Pope Francis Slams ‘Very Strong Reactionary Attitude’ Among U.S. Catholics


ROME — Pope Francis has appealed for more changes in Catholic teaching, lamenting the “backwardism” of conservative Catholics in the United States.

“The situation is not easy in the United States where there is a very strong reactionary attitude,” the pontiff told a group of Jesuits in an interview published Monday. “It is organized and shapes the way people belong, even emotionally.”

“I would like to remind those people that ‘backwardism’ is useless and we need to understand that there is an appropriate evolution in the understanding of matters of faith and morals,” the pope declared to the Jesuit community present in Portugal during the recent celebration of World Youth Day.

As examples, Francis said that “today it is a sin to possess atomic bombs” and “the death penalty is a sin,” but “it was not so before,” in reference to changes he has made in Church teaching.

Doctrine “progresses, expands, and consolidates with time and becomes firmer, but is always progressing,” he continued.

“Our understanding of the human person changes with time and our consciousness also deepens,” he stated. “The other sciences and their evolution also help the Church in this growth in understanding.”

“The view of Church doctrine as monolithic is erroneous,” he added.

“The problems that moralists have to examine today are very serious, and to deal with them they have to take the risk of making changes,” he asserted.

A “climate of closure” can be experienced in some situations in the United States, he continued, and there “you can lose the true tradition and turn to ideologies for support.”

“In other words, ideology replaces faith, membership of a sector of the Church replaces membership of the Church,” he said, in apparent reference to conservative or traditional Catholics.

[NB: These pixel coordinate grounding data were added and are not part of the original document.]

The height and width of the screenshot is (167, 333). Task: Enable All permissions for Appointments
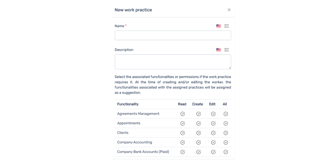(x=226, y=123)
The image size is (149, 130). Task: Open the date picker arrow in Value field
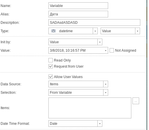[106, 50]
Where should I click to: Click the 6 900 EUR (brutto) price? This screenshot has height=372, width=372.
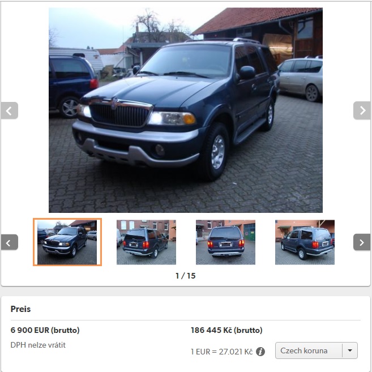45,330
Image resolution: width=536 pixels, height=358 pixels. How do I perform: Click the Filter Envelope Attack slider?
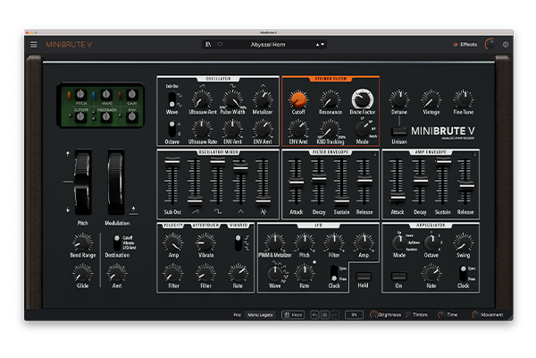coord(297,183)
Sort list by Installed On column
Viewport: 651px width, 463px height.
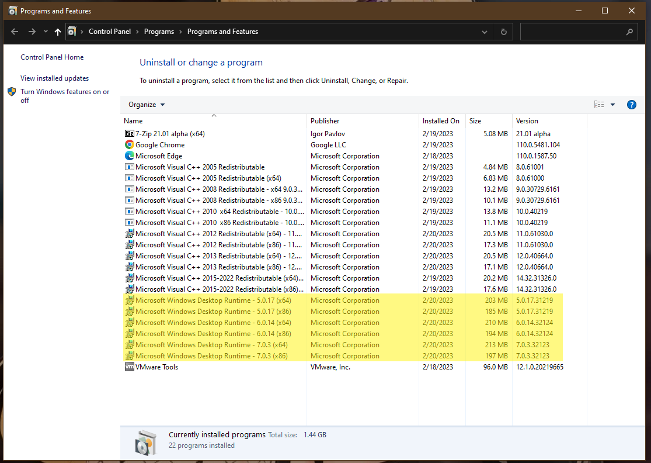(441, 121)
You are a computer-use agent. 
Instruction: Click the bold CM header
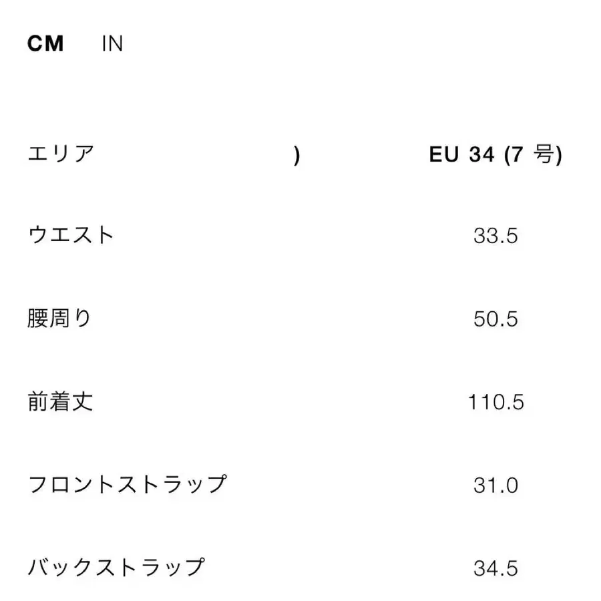pos(44,43)
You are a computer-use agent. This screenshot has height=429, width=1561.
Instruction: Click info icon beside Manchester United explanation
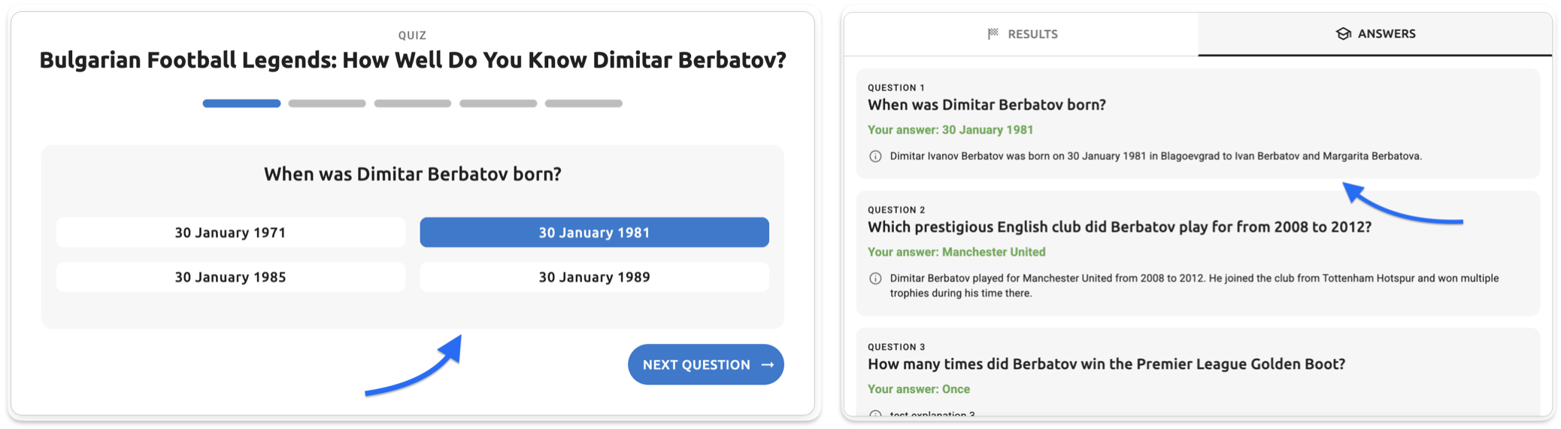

Those American groups “are isolating themselves,” he said. “Instead of living by doctrine, by the true doctrine that always develops and bears fruit, they live by ideologies.”

During his interview, the pope also insisted that the Church must pay less attention to “sins of the flesh” and more to other sins.

“It is clear that today the issue of homosexuality is very strong, and the sensitivity in this regard changes according to historical circumstances,” he said.

“But what I don’t like at all, in general, is that we look at the so-called ‘sin of the flesh’ with a magnifying glass, just as we have done for so long for the sixth commandment,” he said. “If you exploited workers, if you lied or cheated, it didn’t matter, and instead sins below the waist were relevant.”

“I am not afraid of sexualized society,” the pope declared. “No, I am afraid of how we relate to it.”